LilithHafner / Chairmarks.jl

Benchmarks with back support
GNU General Public License v3.0
81 stars 8 forks source link

Add a method to `Statistics.std` for Benchmarks #95

Open asinghvi17 opened 5 months ago

asinghvi17 commented 5 months ago

Pretty simple change, just what it says on the tin.

LilithHafner commented 5 months ago

Out of curiosity, what's the usecase?

I'm happy to pass through the corrected keyword argument, but the mean keyword argument, as written, must be a real number which doesn't make sense. I would prefer to just not accept the mean keyword argument, though it's also possible to take a Sample as a mean, but that would require special handling.

Also needs tests.

LilithHafner commented 2 weeks ago

The primary reason I haven't merged this as-is is that it will have strange behavior when displaying/interpreting a sample. Even more strange than computing mean or median on a benchmark.

julia> x = @be 1+1
Benchmark: 6326 samples with 10735 evaluations
min    1.133 ns
median 1.292 ns
mean   1.381 ns
max    6.979 ns

julia> Chairmarks.elementwise(std, x)
0.271 ns (without a warmup)
asinghvi17 commented 2 weeks ago

I didn't realize it looks so strange when displayed!

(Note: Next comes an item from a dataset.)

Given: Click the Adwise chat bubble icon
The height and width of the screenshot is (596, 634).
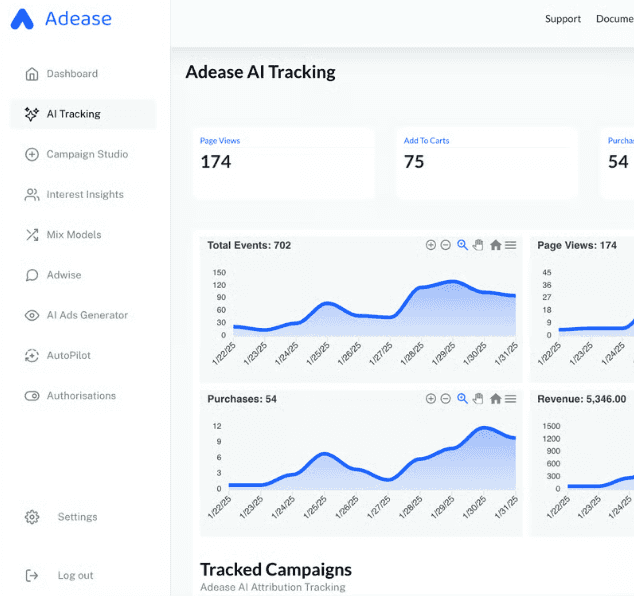Looking at the screenshot, I should click(x=31, y=275).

My primary usecase was visualizing error bars of benchmarks, where the standard deviation defines the height of the error bar. BenchmarkTools already has this particular integration, and because you can feed Chairmarks benchmarks into BenchmarkGroups, it would be very easy for the plotting end of my benchmarks to be agnostic between Chairmarks and BenchmarkTools.

julia> using BenchmarkTools

julia> be = @benchmark randn(1000)
using SBenchmarkTools.Trial: 10000 samples with 10 evaluations.
 Range (min … max):  1.692 μs …  4.269 ms  ┊ GC (min … max):  0.00% … 99.87%
 Time  (median):     2.388 μs              ┊ GC (median):     0.00%
 Time  (mean ± σ):   3.446 μs ± 44.716 μs  ┊ GC (mean ± σ):  23.29% ±  3.28%

  t      ▅▇█▅▁
  ▂▄▃▃▃▆█████▇▅▄▃▃▃▂▂▂▂▂▂▂▂▂▂▂▂▂▂▂▂▂▂▂▂▂▂▂▂▂▁▂▂▂▂▂▂▂▂▂▂▁▂▂▂▂ ▃a
  1.69 μs        Histogram: frequency by time        6.43 μs <

 Memory estimate: 8.00 KiB, allocs estimate: 1.

julia> using Statistics

julia> std(be)
BenchmarkTools.TrialEstimate:
  time:             44.716 μs
  gctime:           44.579 μs (99.69%)
  memory:           8.00 KiB
  allocs:           1

That being said, I should update this and add some tests for sure!

LilithHafner commented 2 weeks ago

It looks like BenchmarkTools is using std for time and gctime and something line only(unique(x)) for allocs and memory. I imagine Chairmarks should do something similar, at least for fields such as warmup if we were to support std.